Escaping the heavy news

Since we’re knee-deep in the vitamin D-less, dark of December, let’s look at the lighter side of the news, a composite of headlines:

  • “New tests raise Nevada brothel’s hopes for legal male prostitutes.” We’ll just say the second paragraph contains the phrase “could boost business in tough economic times.” (Prostitution has been legal in rural Nevada counties since 1971 but is against the law in Las Vegas and Reno.) There must be some advertising restrictions as well, since “What happens in rural Nevada, stays in rural Nevada” now makes much more sense.

    “Comcast puts cable TV on the Internet for its subscribers.” The cable giant is creating a system to allow its broadband customers the ability to watch movies and shows anywhere they have computer access. So that’s what the annual fee increases to basic cable customers has been funding all these years. Something else they can’t use.

    And somehow, companies still can’t find a way to allow people to pick and choose cable channels, and pay for only those. As they said about the “Bionic Man”: “We have the technology…”

  • “Sultry world is found circling a distant star.” All media were reporting that astronomers discovered a just-missed- being-habitable planet composed mostly of water. Super hot water. But it was the New York Times that put that great headline on its story, which had this description from reporter Dennis Overbye: “You would not want to live there. In addition to the heat — 400 degrees Fahrenheit on the ocean surface — the planet is probably cloaked in a crushingly dank and dark fog of superheated steam and other gases. But its discovery has encouraged a growing feeling among astronomers that they are on the verge of a breakthrough and getting closer to finding a planet something could live on.”

    Does the blogosphere shine like that? Maybe someday. We’ll refrain from any “black hole” remarks if everyone who reads newspapers for free online will stop declaring newspapers dead, as if the content magically appears on the Web.

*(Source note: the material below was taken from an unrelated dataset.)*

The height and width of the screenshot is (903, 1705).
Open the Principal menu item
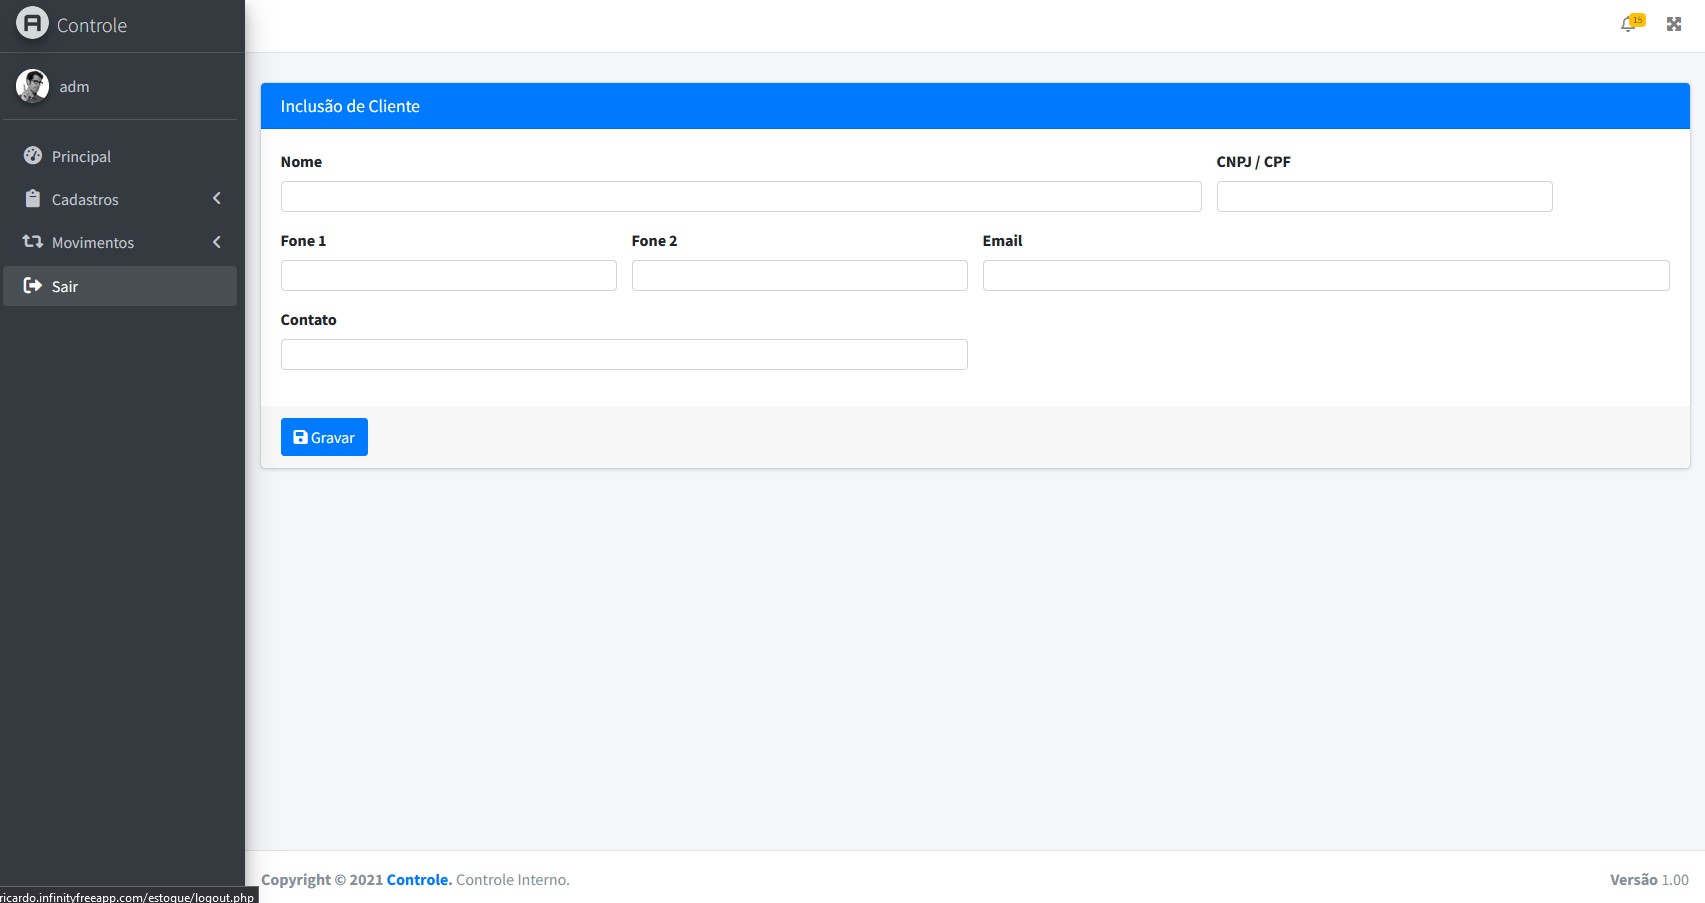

  • “Keen on green, dream takes flight.” Writing about the Dreamliner’s inaugural flight, Seattle Times’ columnist Denny Westneat says, “It also marked something much bigger than any one industry or city.” OK. But he abandons this concept at the end:

    “So here’s to Boeing. Yes, they’re jilting us for South Carolina. But Tuesday was all Seattle. It was a day we got the world’s first green airplane — and in no small way a green way of thinking — off the ground.”

    Oh, really? Tuesday was all Seattle? All Everett might have something to say about that.